General information
- Location: Porthmadog, Gwynedd Wales
- Coordinates: 52°56′24″N 4°06′45″W﻿ / ﻿52.93998°N 4.11254°W
- Grid reference: SH581401
- System: Station on heritage railway
- Manager: WHR Ltd
- Platforms: 0

History
- Original company: Croesor Tramway

Key dates
- 23 March 2007: Opened
- 28 October 2007: Closed

Location

= Traeth Mawr Loop =

Traeth Mawr Loop was a short-lived terminus during the restoration of the Welsh Highland Railway (WHR). The run-around loop was located within Traeth Mawr just the north of Porthmadog, Wales. It operated during 2007 before being replaced by the new mainline a year later.

◆ **WHAT TO DO**
[1] Update the Traeth Mawr Loop text, starting with "Traeth Mawr Loop was" and going on through "a year later.", changing "terminus" to "station".
[2] According to the Traeth Mawr Loop text, on what date did the loop close?

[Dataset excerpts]
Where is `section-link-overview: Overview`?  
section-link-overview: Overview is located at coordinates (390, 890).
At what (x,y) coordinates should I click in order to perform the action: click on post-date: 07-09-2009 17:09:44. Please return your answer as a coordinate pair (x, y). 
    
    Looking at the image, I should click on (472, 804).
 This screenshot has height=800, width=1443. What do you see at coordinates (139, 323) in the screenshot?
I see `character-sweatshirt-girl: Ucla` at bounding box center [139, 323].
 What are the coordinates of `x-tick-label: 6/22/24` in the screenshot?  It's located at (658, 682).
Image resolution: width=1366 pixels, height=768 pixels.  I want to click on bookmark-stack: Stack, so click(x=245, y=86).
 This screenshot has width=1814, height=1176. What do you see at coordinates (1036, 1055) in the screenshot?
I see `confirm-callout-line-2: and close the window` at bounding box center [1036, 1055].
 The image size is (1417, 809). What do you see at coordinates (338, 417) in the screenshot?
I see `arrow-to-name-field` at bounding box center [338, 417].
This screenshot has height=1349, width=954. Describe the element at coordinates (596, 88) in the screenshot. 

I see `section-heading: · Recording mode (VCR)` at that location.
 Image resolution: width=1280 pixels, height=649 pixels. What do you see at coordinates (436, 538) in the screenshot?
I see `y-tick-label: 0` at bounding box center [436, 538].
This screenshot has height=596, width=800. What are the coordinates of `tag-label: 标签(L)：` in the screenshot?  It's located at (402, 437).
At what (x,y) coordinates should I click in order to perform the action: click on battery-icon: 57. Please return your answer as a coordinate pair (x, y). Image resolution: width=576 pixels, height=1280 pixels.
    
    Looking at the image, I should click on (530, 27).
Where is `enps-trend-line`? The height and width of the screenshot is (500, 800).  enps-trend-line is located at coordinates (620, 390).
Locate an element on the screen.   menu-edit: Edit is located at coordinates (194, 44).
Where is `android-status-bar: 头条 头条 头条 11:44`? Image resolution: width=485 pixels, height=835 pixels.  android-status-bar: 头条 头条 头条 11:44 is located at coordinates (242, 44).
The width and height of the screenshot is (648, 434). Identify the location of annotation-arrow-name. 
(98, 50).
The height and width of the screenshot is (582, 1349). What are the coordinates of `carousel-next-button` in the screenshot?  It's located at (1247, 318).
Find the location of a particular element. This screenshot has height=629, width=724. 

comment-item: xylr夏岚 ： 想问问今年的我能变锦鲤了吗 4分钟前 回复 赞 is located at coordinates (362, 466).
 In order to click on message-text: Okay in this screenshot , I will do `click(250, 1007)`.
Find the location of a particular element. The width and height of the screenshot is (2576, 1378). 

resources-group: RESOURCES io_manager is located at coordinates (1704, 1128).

◆ **SOLUTIONS TO THE EXERCISE**
[1]
Traeth Mawr Loop was a short-lived station during the restoration of the Welsh Highland Railway (WHR). The run-around loop was located within Traeth Mawr just the north of Porthmadog, Wales. It operated during 2007 before being replaced by the new mainline a year later.

[2] 28 October 2007